When The Imitation Game begins, it asks audiences if they’re paying attention. Even from those first few scenes, audiences will find it hard to look away from Benedict Cumberbatch’s incredible performance as Alan Turing, a British mathematician in 1940s. Turing is a legend for two reasons: He developed a machine that cracked the Nazis’ encryption code (helping bring an end to World War II), and he was arrested and convicted by the British government for being gay. Instead of jail time he opted for “chemical castration” – a decision that later lead to his suicide.
The Imitation Game provides flashblacks to Turing’s childhood while following him throughout his work in World War II at Bletchley Park (England’s secret operation). It’s a powerful film that provides rather moving insight into one of the unsung heroes of World War II.
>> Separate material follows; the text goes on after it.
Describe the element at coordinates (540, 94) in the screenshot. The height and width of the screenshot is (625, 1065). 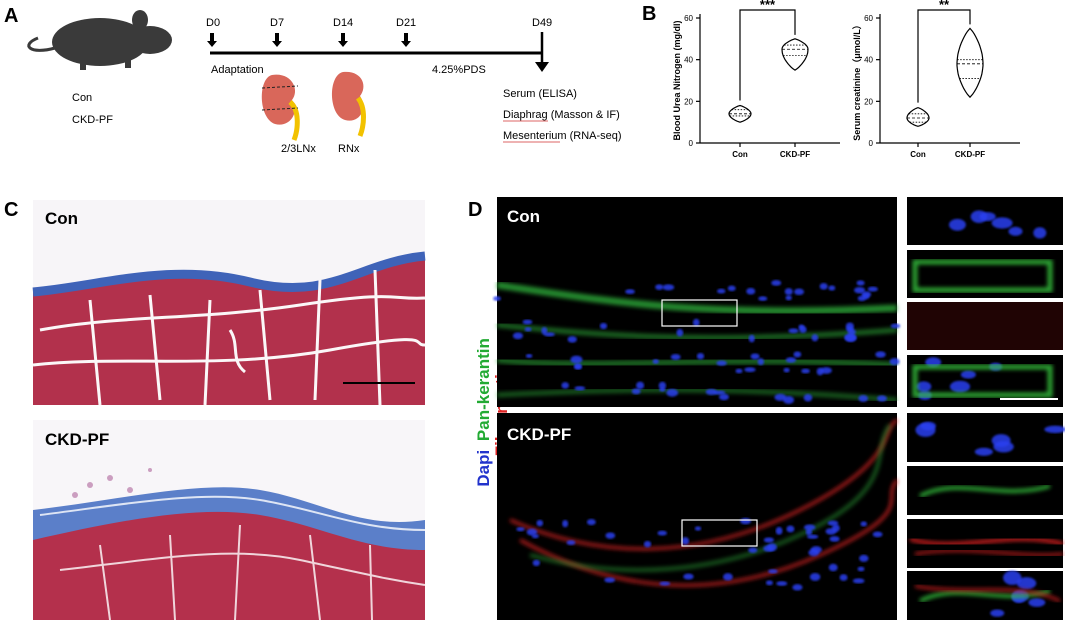
I see `readout: Serum (ELISA)` at that location.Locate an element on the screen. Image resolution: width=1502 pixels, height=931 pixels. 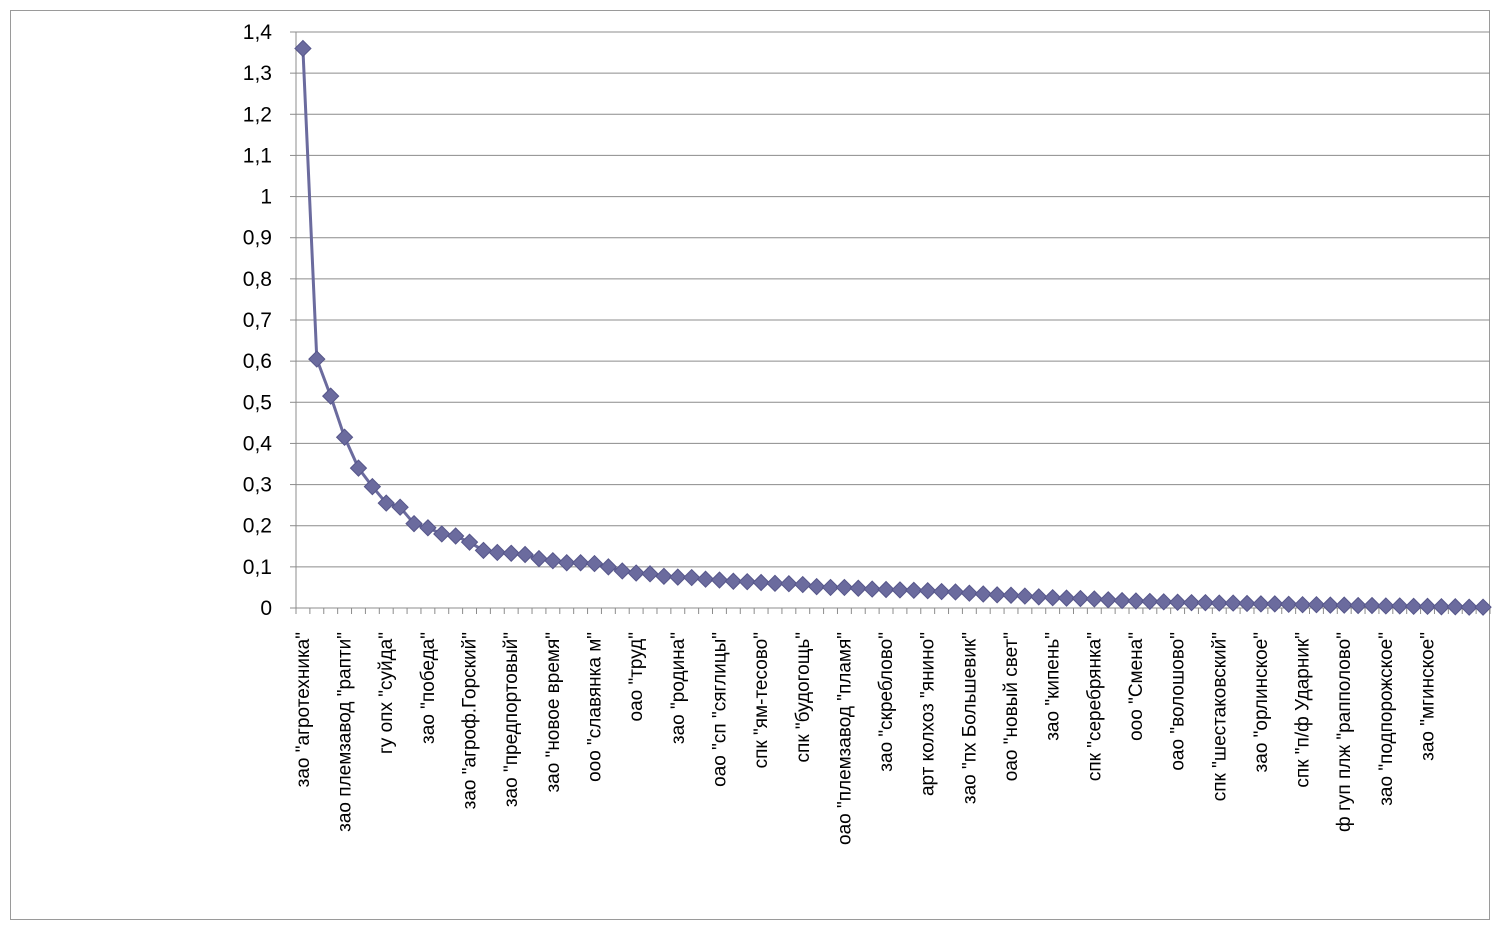
x-tick-label: зао "предпортовый" is located at coordinates (512, 720).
Benedict Cumberbatch does an absolutely incredible job here bringing an authenticity to the character that is undeniable. Embracing the genius of Turing along with his socially awkward personality, Cumberbatch is freakishly in touch with this character. Along side Cumberbatch is Keira Knightley as Joan Clarke – who is a brilliant mind as well. Overall, it’s solid acting and directing paired with a great script. You really can’t ask for more.
The Imitation Game is one of my favorite films of 2014, and without doubt, it will be one of the Oscar contenders as we move into award season. In a year of rather lackluster films, this one is a breath of fresh air that reminds you of what cinema should be.